The analysis of the effect of COPCA-intervention will be performed according to techniques used in previous studies, which implies amongst others the inclusion of multivariate statistics (in order to take into account effect modifiers such as preterm versus full term birth, type of brain lesion, social class, family well being), preference patterns of postural activity, developmental trajectories and variation indices [[57, 58, 55], unpublished data Blauw-Hospers et al.].

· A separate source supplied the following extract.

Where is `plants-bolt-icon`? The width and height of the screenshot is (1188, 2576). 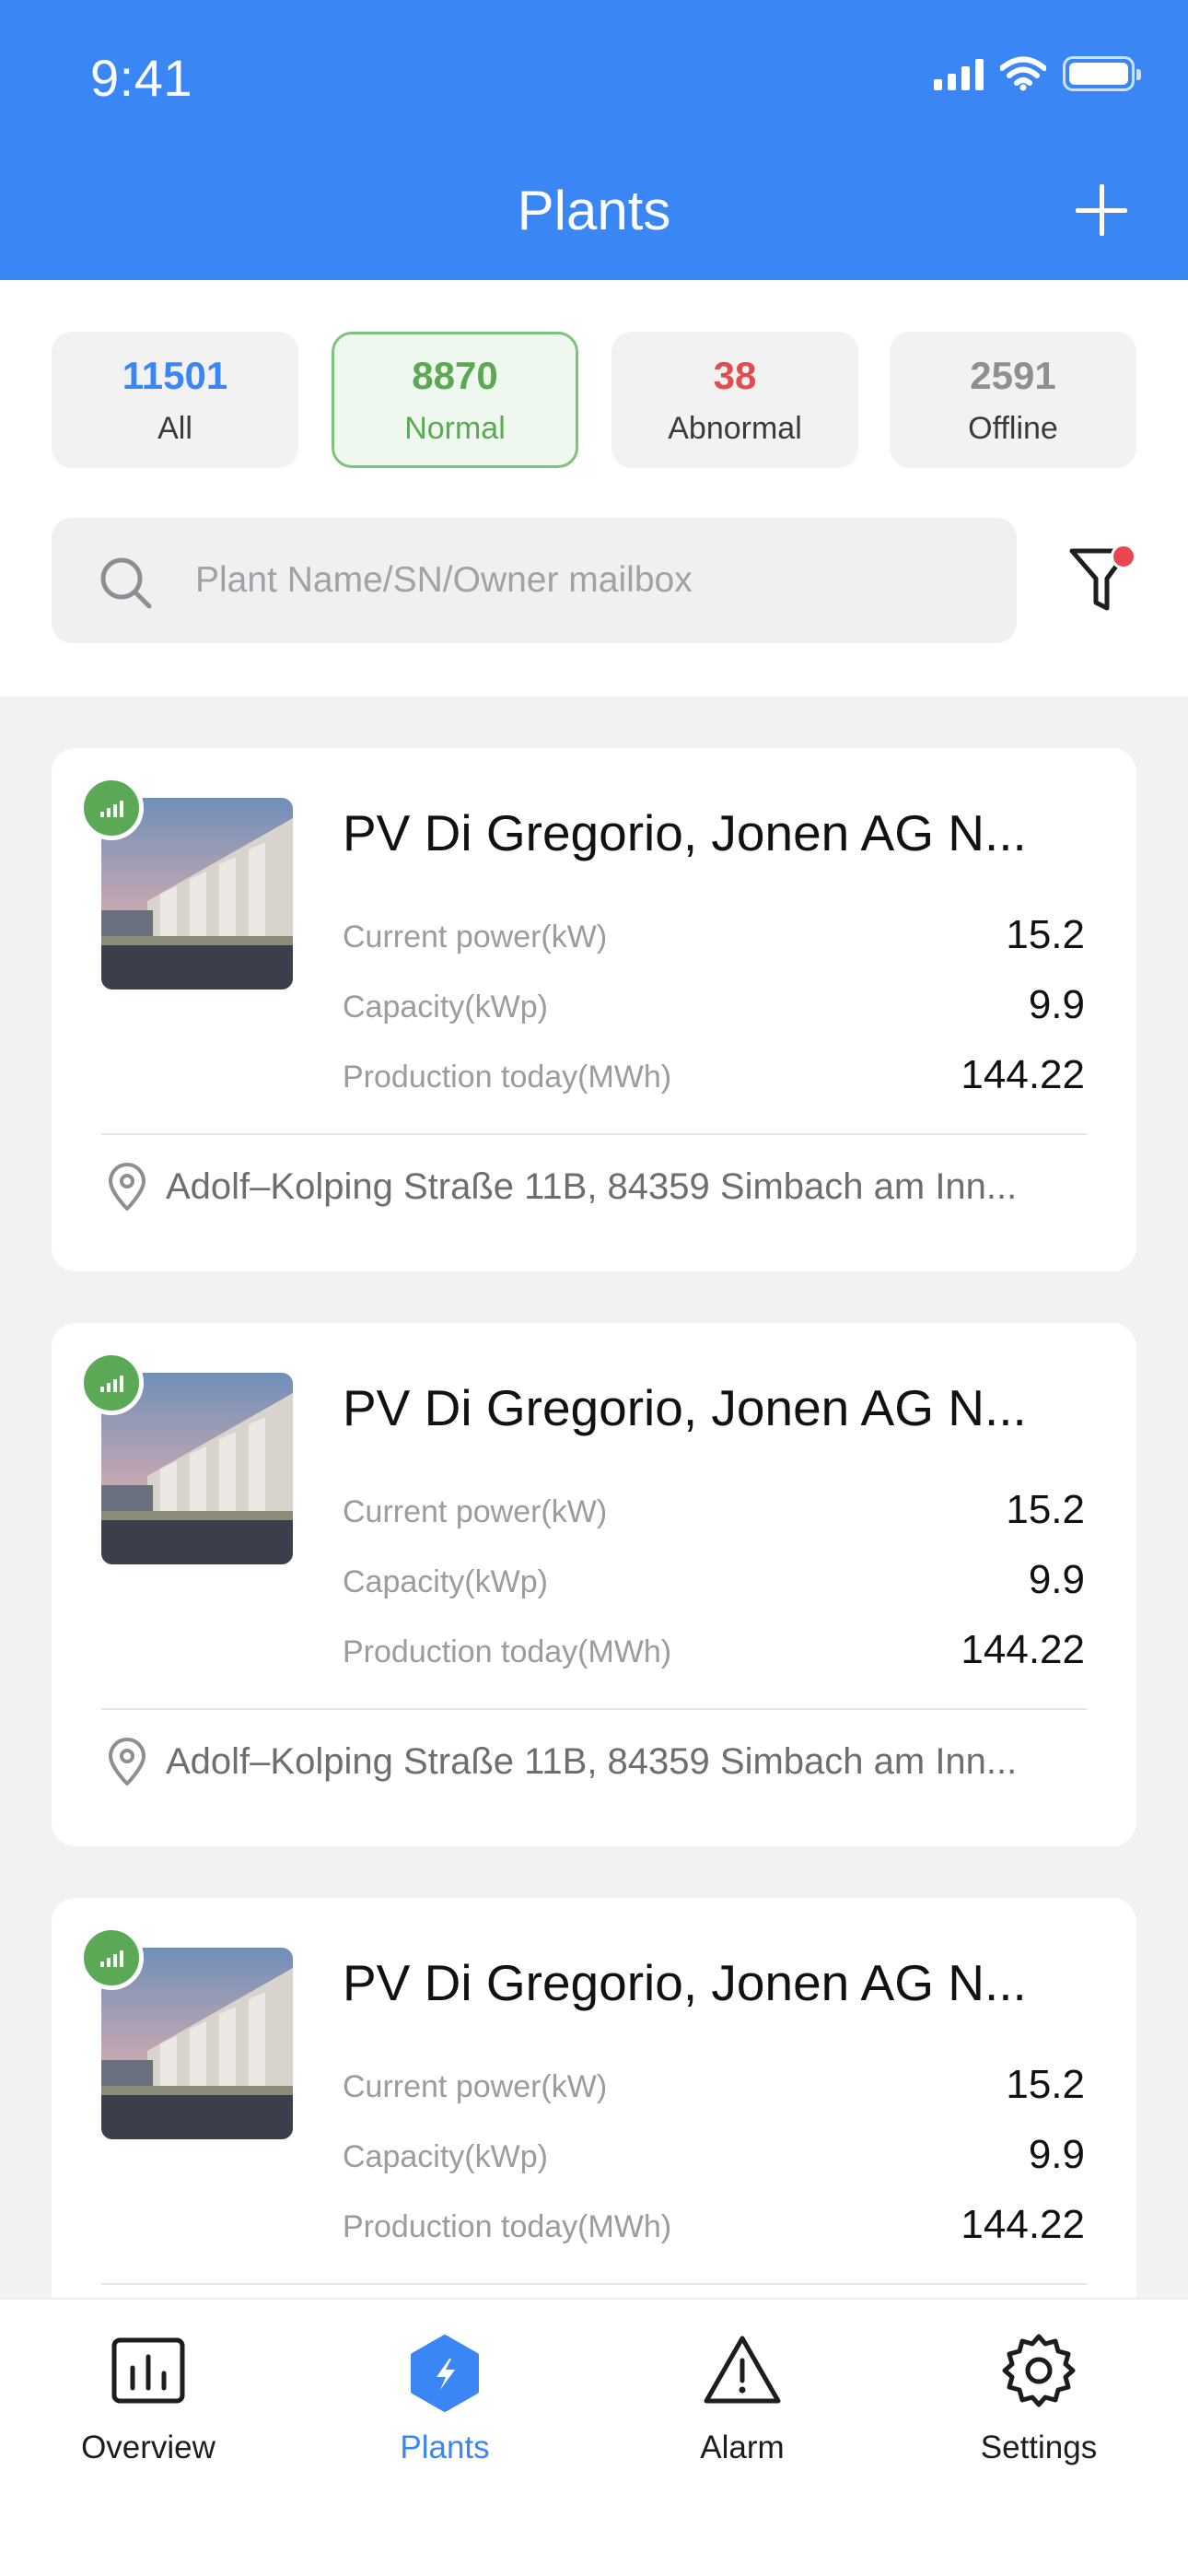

In this paper we have presented the background and design for a randomized controlled trial comparing a new intervention, COPCA, with regular physiotherapeutic intervention for infants at very high risk for cerebral palsy. We aim to assess whether the COPCA approach is more beneficial for infants at risk for cerebral palsy and their families than current interventions and to get insight in the working mechanisms and effective components of early intervention.

As mentioned above, some studies show a positive effect of early intervention on cognitive development [59, 10], but it is unknown which elements of the intervention lead to cognitive improvement. Regarding motor development, there is even less evidence for efficacy and effective elements of intervention [59, 2, 9]. One of the explanations could be the heterogeneity in interventions, which is associated with overlap in intervention strategies between study and control groups. The overlap hampers the comparison of interventions at RCT-level. Therefore, we expect at RCT-level only minor differences in this study to the advantage of COPCA. To cope with the heterogeneity in physiotherapy, the study includes detailed process evaluation on the basis of quantification of videorecordings of physiotherapeutic sessions. This allows for the assessment of the effectiveness of specific components of physiotherapeutic sessions in order to assess the effectiveness of specific components of the intervention. Recent studies using this approach showed positive associations between COPCA-related physiotherapeutical actions and developmental outcome at the age of 18 months, especially in infants who developed CP [16] (unpublished data Blauw-Hospers et al.).

We hypothesize that in our study in infants at very high risk for CP, physiotherapeutic actions based on the COPCA approach, are related to better outcomes, both in terms of child-related items and family related items. It is already known that interventions in preterm infants directed at parent child interaction have a positive effect on motor, cognitive and neurobehavioural outcome [60, 61]. By focusing on family related items, caregiver child interaction may be improved and this may influence cognitive and motor development. The focus on family autonomy is supposed to support families in their own decision making processes and may improve educational skills and coping strategies to deal with the situation. In our study, we combine a family centered approach with a motor approach. Based on previous studies and theoretical frameworks, we expect COPCA or COPCA-based actions for the child to have a positive effect on cognitive, motor and daily functioning. The evaluation of working mechanisms, e.g. changes in postural control and presence of specific daily life activities, will provide further clues on the understanding of physiotherapy. This means that no matter what the outcome of the project on the level of the RCT will be, it will improve our understanding of early intervention in children with cerebral palsy. Such knowledge is a prerequisite for tailor-made guidance for children with CP and their families.